DATASET ROWS -
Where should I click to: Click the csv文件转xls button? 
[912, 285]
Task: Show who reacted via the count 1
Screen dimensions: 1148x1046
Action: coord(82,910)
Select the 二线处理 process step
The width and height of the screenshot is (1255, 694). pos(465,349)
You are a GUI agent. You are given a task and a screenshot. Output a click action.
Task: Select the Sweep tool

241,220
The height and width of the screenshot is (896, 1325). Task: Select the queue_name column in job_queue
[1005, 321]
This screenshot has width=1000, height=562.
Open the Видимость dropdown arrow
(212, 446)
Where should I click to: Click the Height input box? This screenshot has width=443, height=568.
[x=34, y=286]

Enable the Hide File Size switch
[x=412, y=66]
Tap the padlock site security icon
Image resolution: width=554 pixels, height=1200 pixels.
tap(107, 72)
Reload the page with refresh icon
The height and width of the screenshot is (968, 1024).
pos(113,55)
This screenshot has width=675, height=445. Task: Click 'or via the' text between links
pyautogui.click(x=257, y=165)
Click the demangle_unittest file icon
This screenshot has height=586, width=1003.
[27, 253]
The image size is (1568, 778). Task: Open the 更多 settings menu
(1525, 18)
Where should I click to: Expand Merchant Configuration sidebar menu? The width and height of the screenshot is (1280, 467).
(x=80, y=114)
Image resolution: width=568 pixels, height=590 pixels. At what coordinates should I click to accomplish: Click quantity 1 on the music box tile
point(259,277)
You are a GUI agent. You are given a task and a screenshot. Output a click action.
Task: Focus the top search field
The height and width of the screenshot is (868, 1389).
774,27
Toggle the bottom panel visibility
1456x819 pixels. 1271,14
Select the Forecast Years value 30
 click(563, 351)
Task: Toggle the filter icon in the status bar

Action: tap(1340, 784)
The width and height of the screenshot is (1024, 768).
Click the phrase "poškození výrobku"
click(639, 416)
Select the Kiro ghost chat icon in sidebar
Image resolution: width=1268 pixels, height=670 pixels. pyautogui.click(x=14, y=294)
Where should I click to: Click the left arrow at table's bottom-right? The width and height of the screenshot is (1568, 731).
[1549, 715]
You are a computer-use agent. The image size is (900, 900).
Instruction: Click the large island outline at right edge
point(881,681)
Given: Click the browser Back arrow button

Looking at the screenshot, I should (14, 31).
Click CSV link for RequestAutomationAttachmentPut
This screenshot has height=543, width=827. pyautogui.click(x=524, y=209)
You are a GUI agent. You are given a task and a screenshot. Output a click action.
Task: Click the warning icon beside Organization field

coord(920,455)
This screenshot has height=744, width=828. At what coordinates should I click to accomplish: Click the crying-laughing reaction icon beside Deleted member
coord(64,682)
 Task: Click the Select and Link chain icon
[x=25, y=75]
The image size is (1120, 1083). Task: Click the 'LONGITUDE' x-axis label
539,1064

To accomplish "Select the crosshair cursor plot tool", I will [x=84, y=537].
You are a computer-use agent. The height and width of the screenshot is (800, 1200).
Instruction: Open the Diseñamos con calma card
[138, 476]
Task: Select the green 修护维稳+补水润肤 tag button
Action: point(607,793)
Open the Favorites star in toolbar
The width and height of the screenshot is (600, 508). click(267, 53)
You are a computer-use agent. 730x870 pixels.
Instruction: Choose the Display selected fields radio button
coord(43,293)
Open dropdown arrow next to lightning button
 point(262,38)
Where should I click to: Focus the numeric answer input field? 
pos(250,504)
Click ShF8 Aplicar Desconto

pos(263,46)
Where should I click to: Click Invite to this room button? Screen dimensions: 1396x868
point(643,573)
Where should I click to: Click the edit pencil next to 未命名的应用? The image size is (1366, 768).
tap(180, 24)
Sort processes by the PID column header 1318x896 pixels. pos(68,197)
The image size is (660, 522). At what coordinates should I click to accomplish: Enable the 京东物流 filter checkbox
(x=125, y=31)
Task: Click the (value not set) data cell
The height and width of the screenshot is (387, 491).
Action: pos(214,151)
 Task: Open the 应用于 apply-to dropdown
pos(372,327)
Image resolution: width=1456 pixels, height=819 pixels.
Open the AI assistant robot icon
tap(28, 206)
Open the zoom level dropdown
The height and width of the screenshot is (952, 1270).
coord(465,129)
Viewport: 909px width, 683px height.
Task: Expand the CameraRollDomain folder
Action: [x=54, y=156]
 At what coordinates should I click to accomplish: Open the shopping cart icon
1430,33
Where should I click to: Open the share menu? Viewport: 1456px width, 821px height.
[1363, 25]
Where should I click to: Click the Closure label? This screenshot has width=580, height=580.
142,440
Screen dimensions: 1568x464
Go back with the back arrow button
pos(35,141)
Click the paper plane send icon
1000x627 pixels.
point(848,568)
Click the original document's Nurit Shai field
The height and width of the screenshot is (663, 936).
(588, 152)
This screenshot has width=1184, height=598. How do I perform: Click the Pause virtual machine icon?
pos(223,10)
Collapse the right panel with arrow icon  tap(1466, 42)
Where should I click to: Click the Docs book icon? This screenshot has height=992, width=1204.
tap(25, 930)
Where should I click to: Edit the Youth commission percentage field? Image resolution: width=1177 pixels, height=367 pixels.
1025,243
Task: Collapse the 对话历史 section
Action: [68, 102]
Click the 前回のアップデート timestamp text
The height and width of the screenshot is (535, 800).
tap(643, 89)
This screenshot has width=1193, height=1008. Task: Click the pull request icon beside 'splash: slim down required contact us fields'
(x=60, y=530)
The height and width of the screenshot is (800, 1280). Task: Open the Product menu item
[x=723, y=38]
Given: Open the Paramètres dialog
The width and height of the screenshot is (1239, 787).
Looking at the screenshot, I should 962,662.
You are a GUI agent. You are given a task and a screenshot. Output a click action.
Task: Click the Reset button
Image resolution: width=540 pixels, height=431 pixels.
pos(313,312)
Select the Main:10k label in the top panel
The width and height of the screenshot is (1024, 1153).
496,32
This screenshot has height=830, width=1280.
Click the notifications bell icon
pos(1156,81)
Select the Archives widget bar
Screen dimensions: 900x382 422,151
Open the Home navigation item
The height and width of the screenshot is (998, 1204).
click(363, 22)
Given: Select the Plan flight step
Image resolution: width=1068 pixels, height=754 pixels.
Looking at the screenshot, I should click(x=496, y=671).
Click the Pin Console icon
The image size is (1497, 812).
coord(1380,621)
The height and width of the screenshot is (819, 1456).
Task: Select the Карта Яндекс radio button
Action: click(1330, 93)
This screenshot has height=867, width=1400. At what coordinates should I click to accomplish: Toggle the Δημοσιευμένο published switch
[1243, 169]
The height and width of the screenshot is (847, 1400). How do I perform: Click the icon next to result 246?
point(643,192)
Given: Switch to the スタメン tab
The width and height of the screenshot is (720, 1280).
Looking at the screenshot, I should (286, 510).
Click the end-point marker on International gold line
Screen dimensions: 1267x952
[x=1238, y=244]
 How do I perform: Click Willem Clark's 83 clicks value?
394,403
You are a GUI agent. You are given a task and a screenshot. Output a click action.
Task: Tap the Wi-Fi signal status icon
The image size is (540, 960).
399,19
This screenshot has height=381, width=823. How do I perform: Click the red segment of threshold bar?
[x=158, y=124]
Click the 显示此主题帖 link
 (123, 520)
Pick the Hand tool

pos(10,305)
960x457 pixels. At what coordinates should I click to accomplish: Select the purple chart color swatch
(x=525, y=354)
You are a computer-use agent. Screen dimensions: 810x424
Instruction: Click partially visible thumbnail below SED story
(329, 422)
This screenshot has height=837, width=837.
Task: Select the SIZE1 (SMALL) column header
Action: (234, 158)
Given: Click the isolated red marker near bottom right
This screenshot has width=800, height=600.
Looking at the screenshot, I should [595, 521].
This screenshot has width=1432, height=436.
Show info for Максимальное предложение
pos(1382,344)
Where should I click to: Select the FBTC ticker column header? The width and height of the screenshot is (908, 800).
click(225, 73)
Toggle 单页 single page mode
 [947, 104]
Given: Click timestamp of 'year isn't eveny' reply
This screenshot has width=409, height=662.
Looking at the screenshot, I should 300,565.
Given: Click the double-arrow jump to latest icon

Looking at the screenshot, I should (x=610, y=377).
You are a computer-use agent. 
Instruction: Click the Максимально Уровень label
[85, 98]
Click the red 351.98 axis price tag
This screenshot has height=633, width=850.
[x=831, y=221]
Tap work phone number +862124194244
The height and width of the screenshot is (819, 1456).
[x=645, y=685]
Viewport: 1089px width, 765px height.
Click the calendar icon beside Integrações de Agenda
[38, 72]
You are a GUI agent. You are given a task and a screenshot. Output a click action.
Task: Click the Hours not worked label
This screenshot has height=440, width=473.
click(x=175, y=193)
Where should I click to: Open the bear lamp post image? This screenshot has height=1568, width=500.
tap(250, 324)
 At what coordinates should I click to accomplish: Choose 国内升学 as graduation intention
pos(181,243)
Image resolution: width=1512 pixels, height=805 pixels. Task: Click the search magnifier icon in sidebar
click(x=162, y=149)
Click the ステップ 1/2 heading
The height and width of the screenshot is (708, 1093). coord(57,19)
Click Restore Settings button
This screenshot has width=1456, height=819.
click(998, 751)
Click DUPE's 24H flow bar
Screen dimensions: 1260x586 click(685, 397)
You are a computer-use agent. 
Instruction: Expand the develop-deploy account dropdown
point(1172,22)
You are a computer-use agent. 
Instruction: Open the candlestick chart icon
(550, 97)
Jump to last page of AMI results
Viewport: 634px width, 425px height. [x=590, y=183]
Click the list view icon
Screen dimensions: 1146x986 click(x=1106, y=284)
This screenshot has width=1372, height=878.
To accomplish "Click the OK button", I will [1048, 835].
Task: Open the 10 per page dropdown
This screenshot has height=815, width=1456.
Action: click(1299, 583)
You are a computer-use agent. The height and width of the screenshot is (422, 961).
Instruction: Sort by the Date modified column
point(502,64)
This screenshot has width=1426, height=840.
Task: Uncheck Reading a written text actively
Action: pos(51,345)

WRITTEN INSTRUCTION - Update the material from its beginning through the line containing "pos(113,55)" by replacing "Select" with "Choose" and leaving everything else unchanged.

RESULT FOR THIS EXERCISE -
Where should I click to: Click the csv文件转xls button? 
[912, 285]
Task: Show who reacted via the count 1
Screen dimensions: 1148x1046
Action: coord(82,910)
Choose the 二线处理 process step
The width and height of the screenshot is (1255, 694). pos(465,349)
You are a GUI agent. You are given a task and a screenshot. Output a click action.
Task: Choose the Sweep tool

241,220
The height and width of the screenshot is (896, 1325). Task: Choose the queue_name column in job_queue
[1005, 321]
This screenshot has width=1000, height=562.
Open the Видимость dropdown arrow
(212, 446)
Where should I click to: Click the Height input box? This screenshot has width=443, height=568.
[x=34, y=286]

Enable the Hide File Size switch
[x=412, y=66]
Tap the padlock site security icon
Image resolution: width=554 pixels, height=1200 pixels.
tap(107, 72)
Reload the page with refresh icon
The height and width of the screenshot is (968, 1024).
pos(113,55)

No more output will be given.